Super advantages to LPTs

property capital gains tax fund manager capital gains

30 May 2008
| By John Wilkinson |

Listed property trusts (LPTs) are offering long-term tax advantages for superannuation fund investors, a Melbourne property manager claims.

The key is the tax deferred income component of the trusts, which will eventually become tax-free on the member’s retirement, APN deputy chief investment officer Michael Doble said.

The recent correction in Australian LPTs has increased initial yields for new investors and benefited investors who participate in funds with a high ‘tax deferred income’ component, Doble said.

“Tax deferred income is calculated as a percentage of income earnings, so when income increases, your tax deferred component increases,” he said.

“This has significant long-term advantages for investors.”

Tax deferred income derives from depreciation and building allowances on the direct property assets in a fund.

As property funds tend to buy newer commercial buildings, the depreciation benefits are greater than an individual buying a residential investment property.
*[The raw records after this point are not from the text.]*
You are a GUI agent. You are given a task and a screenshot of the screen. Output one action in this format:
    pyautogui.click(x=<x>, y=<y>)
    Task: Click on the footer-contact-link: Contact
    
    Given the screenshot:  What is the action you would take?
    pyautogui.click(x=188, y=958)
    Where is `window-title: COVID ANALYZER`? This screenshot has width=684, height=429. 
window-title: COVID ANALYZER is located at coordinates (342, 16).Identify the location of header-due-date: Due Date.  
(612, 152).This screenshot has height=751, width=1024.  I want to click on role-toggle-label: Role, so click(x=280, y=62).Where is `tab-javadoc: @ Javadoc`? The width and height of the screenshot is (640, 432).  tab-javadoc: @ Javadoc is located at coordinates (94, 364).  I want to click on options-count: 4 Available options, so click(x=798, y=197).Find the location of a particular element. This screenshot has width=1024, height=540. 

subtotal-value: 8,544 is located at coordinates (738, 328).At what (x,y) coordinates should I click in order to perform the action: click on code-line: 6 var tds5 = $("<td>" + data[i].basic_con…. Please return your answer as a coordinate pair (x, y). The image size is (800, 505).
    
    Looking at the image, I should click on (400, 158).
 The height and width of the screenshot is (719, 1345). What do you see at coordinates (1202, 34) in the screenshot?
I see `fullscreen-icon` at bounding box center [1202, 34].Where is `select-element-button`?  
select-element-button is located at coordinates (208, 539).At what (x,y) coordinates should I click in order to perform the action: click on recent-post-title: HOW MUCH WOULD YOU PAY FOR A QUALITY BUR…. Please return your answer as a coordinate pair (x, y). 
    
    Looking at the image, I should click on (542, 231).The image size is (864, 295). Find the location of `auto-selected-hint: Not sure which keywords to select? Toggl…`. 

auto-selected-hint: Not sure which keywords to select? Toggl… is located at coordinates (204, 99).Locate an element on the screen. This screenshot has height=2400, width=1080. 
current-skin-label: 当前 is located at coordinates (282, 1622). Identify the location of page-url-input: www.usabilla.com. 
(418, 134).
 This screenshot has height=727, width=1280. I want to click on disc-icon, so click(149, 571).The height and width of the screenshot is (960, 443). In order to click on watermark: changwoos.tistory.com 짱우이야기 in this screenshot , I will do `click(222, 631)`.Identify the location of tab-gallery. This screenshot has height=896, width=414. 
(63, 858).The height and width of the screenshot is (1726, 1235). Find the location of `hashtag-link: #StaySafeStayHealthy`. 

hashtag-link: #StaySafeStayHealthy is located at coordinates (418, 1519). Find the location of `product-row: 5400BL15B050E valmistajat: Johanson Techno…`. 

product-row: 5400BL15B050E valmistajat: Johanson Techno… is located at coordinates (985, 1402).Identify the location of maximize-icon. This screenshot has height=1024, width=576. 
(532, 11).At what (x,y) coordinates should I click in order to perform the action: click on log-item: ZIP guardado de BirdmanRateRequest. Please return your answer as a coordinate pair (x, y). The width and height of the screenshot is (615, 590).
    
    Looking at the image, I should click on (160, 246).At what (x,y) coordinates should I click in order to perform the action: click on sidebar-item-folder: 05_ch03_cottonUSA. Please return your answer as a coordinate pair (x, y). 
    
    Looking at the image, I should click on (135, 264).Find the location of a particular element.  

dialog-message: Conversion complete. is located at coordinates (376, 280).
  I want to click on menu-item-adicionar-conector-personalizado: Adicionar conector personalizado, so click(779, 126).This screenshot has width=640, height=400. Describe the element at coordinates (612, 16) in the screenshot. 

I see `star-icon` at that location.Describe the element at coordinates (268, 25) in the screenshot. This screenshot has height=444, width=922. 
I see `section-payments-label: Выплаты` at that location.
“The level of tax deferred income available varies and is greater from managers who invest in newer buildings,” Doble said.

According to APN, if a property fund paid a distribution of $1,000, and 60 per cent of the payment was tax-deferred, the taxable income would only be $400.

The fund manager’s APN Direct Property Fund had a tax deferred component of 64.90 per cent for 2007 returns and 100 per cent for the previous financial year.

“The great advantage of tax deferred income is that the investor is deferring their tax liability,” he said.

“They can use that money or re-invest the proceeds and therefore potentially enhance the overall returns.”

Normally, capital gains tax is paid on the tax deferred component of the investment in the fund when it is sold, but Doble said once the investor reaches preservation age and commences a pension, they no longer pay tax.

“Therefore, selling the securities after commencing a pension might mean that tax deferred income received prior to the pension will never have tax paid on it,” he said.

“With the new superannuation tax regime, it now makes profound sense to target managers who maximise tax deferred income by investing in newer building stock.”